Section: New Results

New results for stochastic bandits

M. Brégère and G. Stoltz, in collaboration with P. Gaillard (Sierra team) and Y. Goude (EDF), provided a methodology in [5] based on a modeling by linear bandits, for managing (influencing) electricity consumption by sending tariff incentives. The main result is the very modeling of the problem: consumption is modeled as a generalized additive model based on the probabilistic allocation of tariffs picked and on the context (given by the type of day, hour of the day, weather conditions, etc.). Mathematical results are, on the other hand, direct extensions of earlier results for the LinUCB algorithm (see Li et al., 2010; Chu et al., 2011; Abbasi-Yadkori et al., 2011). Simulations on realistic data are provided: for bandit algorithms, one needs a data simulator, which we created based on an open data set consisting of households in London.

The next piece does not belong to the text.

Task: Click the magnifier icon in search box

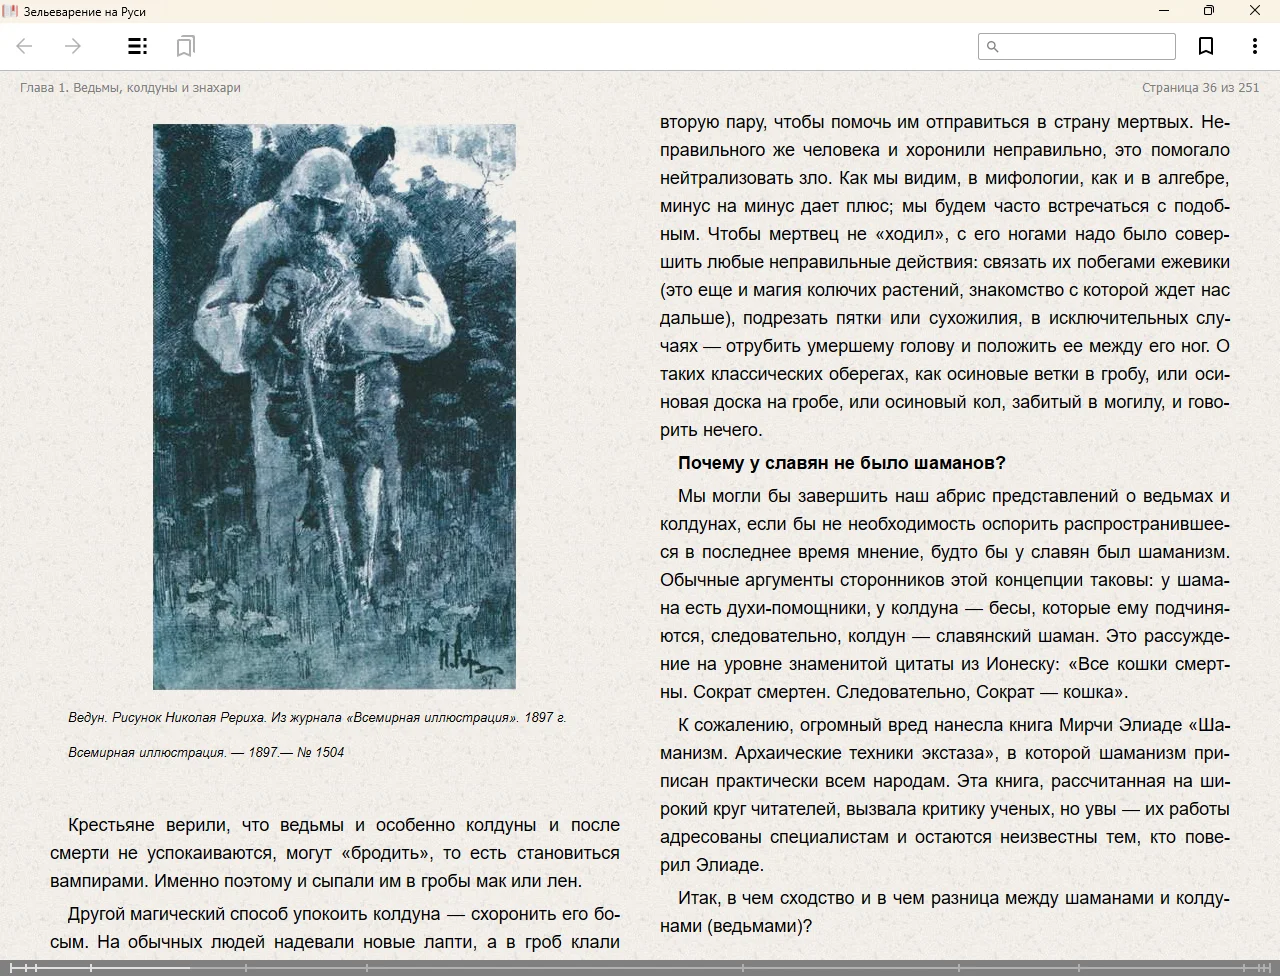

A second important result was obtained by H. Hadiji: he characterized the cost of adaptation to the unknown (Höderian) smoothness payoff functions in continuum-armed bandits [14]. He first rewrote and slightly extended the regret lower bounds exhibited by Locatelli and Carpentier (2018), and then exhibited an algorithm with matching regret upper bounds. This algorithm, unlike virtually all previous algorithms in X-armed bandits, which zoomed in as time passes, zooms out as time passes. This solves a problem that had been open for several years.

Also, H. Hadiji and G. Stoltz, in collaboration with P. Ménard (SequeL team) and A. Garivier, submitted a revised version of their results of simultaneous optimality (from both a distribution-dependent and a distribution-free viewpoints) for a variant of the KL-UCB algorithm in the case of vanilla K-armed stochastic bandits [22].